In this regard, Ana Peláez, from the Spanish Committee of Representatives of People with Disabilities (CERMI), pointed out that "women and girls with disabilities are not specifically addressed by the policies".
"Sometimes, women and girls with disabilities are not perceived as citizens, and this situation must change," said Alba González from CBM. "The system is very sexist, but we (women with disabilities) want to take our own decisions and we need people to understand that," she added.
Women with disabilities are more disadvantaged than men, and more efforts need to be made by the European institutions in order to overcome this gap, most of the speakers agreed.
According to Hana Velecka, policy officer at the Unit for Disability and Inclusion at the European Commission's DG Employment, the Commission's current Disability Strategy was still valid, and a lot had been achieved in recent years. Nonetheless, she explained that "there is no clear agenda in the strategy: it takes a broad perspective and covers problems that are common to both men and women".
Among other initiatives, Ms Velecka highlighted the importance of the European Pillar of Social Rights, which contained four principles which were particularly relevant for women with disabilities: gender equality, equal opportunities, work-life balance and inclusion of persons with disabilities.
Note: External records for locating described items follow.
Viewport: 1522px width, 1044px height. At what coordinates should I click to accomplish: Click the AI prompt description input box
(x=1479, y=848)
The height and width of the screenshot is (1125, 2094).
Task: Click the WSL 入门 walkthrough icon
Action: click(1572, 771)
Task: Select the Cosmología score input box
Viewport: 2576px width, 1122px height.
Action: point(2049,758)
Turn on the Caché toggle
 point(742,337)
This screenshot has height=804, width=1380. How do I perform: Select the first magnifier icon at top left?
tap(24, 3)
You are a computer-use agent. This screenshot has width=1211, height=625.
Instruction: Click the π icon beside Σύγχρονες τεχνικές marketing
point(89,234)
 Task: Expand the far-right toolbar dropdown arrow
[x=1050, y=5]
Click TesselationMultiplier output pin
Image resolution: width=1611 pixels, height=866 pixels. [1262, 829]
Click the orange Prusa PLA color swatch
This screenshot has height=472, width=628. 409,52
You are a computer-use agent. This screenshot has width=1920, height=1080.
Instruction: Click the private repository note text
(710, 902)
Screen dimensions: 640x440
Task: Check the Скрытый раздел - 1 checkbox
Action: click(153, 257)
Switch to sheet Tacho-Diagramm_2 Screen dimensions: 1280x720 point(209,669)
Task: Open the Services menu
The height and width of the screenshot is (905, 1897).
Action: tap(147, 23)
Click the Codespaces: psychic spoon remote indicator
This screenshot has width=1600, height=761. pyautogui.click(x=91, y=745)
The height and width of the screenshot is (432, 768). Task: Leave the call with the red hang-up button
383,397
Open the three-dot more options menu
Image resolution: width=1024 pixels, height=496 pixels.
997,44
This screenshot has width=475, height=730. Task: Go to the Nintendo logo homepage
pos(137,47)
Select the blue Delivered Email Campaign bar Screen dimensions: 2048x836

Halliki Voolma, from DG Employment at the European Commission, stressed the importance of paying special attention to violence against women with disabilities, and highlighted that fighting against it was one of the main focuses of the Commission's action in 2017.
"Women with disabilities are two to three times more likely to be victims of domestic violence, and we need to pay attention to this aspect," said An-Sofie Leenknecht, from the European Disability Forum. "These women should not be objects of charity; they should be able to participate in society and take their own decisions about their own life," she added.
Madi Sharma, member of the EESC's Permanent Study Group on Disability Rights, emphasised that forced sterilisation and abortion for women with disabilities was a violation of human rights, which were a basic principle of the European Union: "This has to stop," she concluded.